*What is required*: Output every entry exactly as written, skipping any pictures.

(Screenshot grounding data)
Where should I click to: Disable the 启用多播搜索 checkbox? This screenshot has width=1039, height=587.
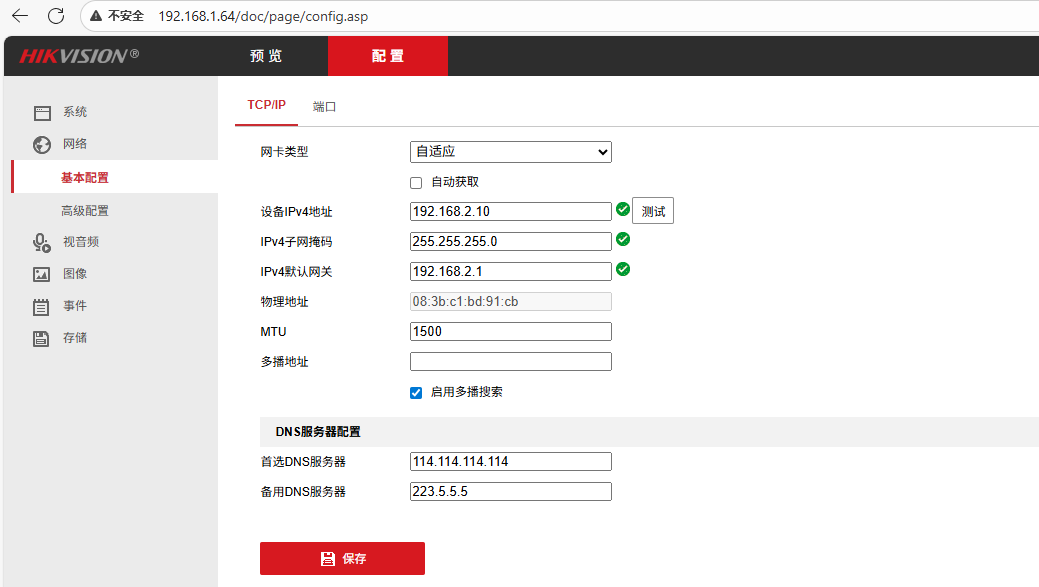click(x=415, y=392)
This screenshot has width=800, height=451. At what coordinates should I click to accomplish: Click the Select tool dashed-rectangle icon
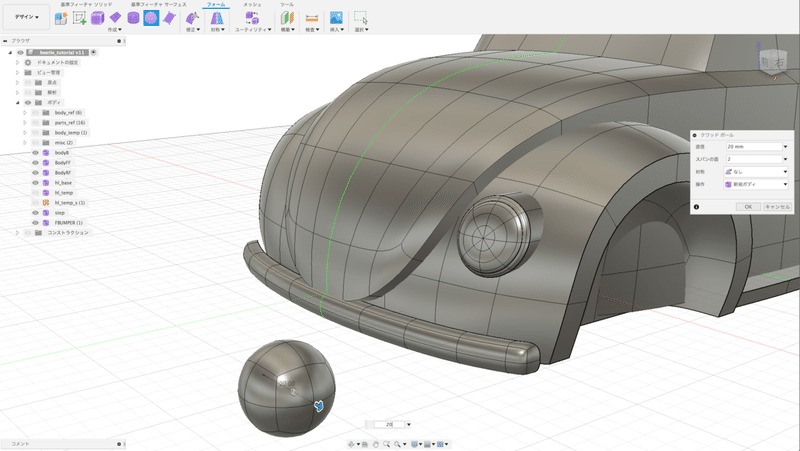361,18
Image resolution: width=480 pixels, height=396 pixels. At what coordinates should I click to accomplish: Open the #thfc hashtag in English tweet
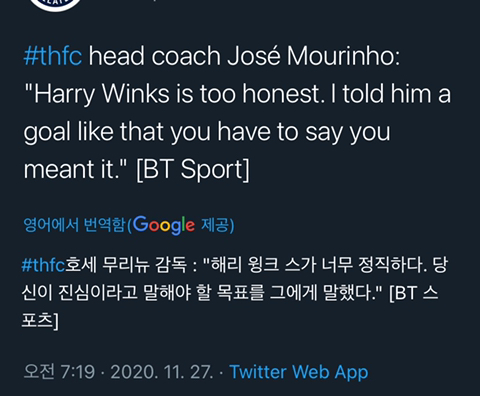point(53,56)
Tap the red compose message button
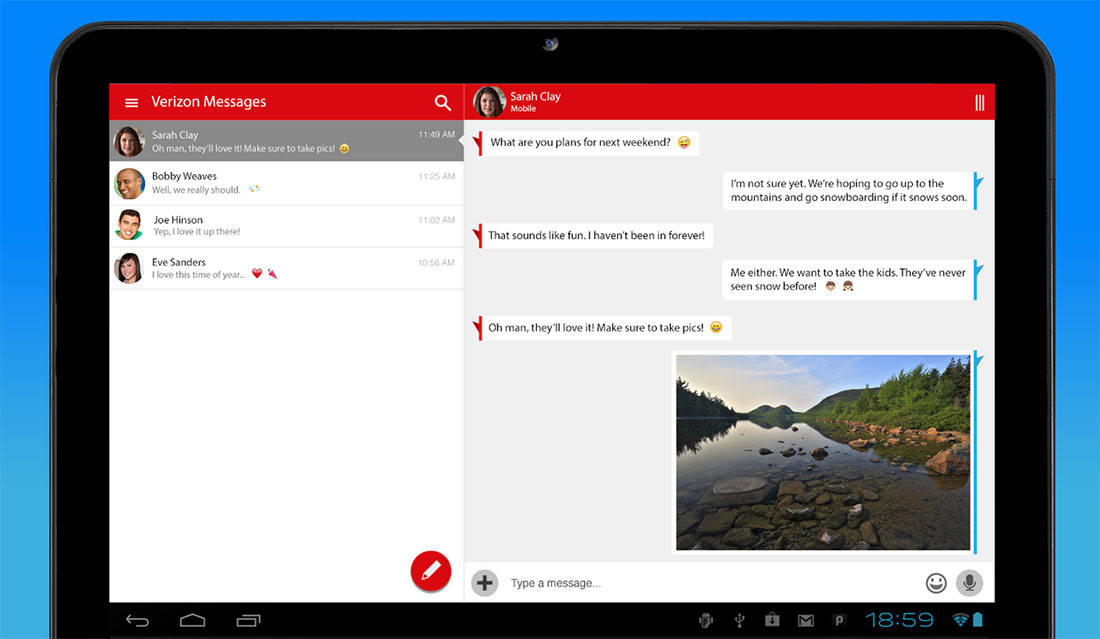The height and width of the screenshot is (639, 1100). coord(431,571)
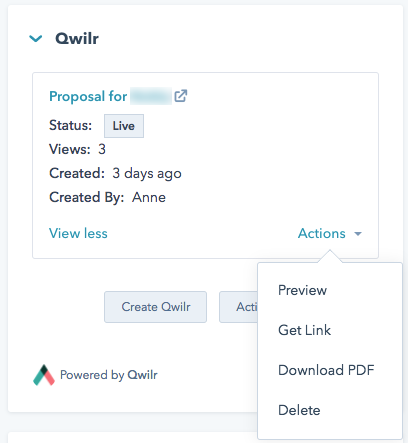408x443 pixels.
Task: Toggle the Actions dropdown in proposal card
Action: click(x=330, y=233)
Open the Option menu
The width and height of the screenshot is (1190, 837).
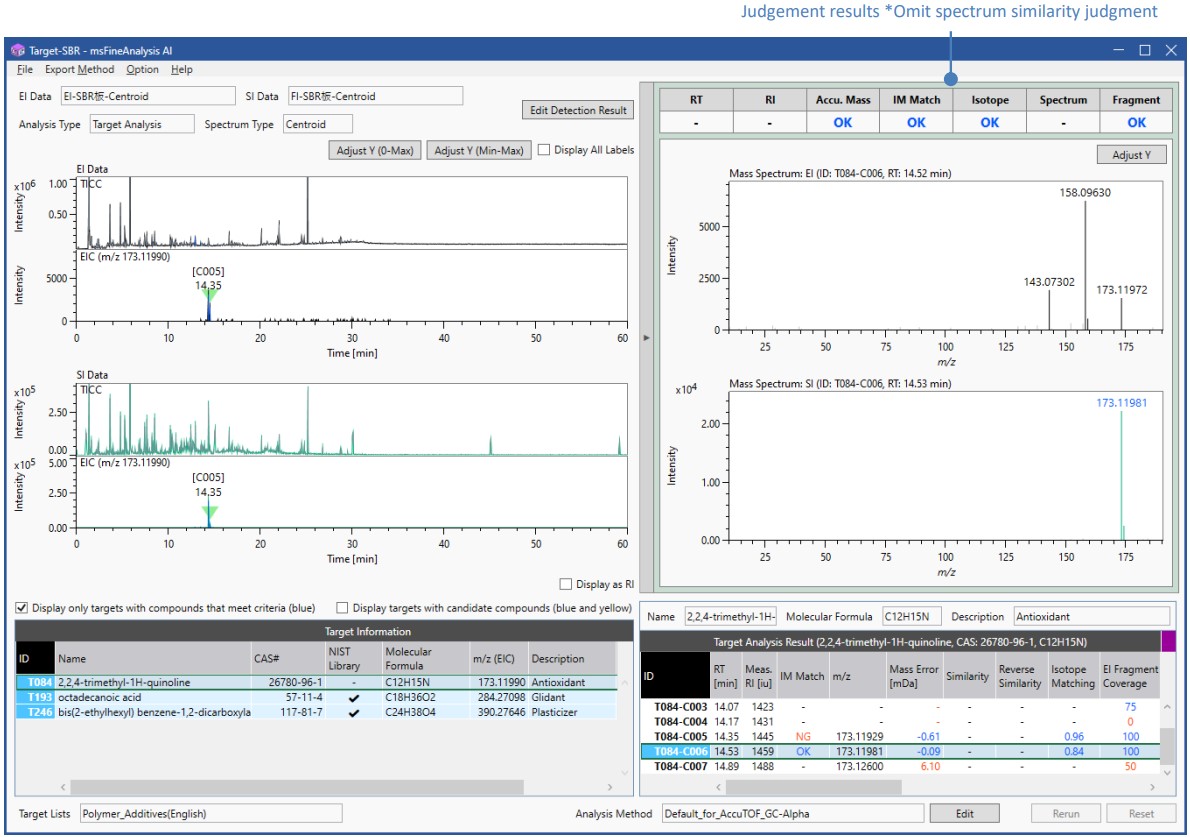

*Answer box*:
Where should I click to: Disable the 启用多播搜索 checkbox? This screenshot has width=1039, height=587.
click(x=415, y=392)
This screenshot has width=800, height=451. At what coordinates should I click to accomplish: Click the Select tool dashed-rectangle icon
361,18
Image resolution: width=480 pixels, height=396 pixels. At what coordinates should I click to accomplish: Open the #thfc hashtag in English tweet
point(53,56)
Tap the red compose message button
The height and width of the screenshot is (639, 1100). coord(431,571)
408x443 pixels.
Task: Toggle the Actions dropdown in proposal card
Action: click(x=330, y=233)
Open the Option menu
The width and height of the screenshot is (1190, 837).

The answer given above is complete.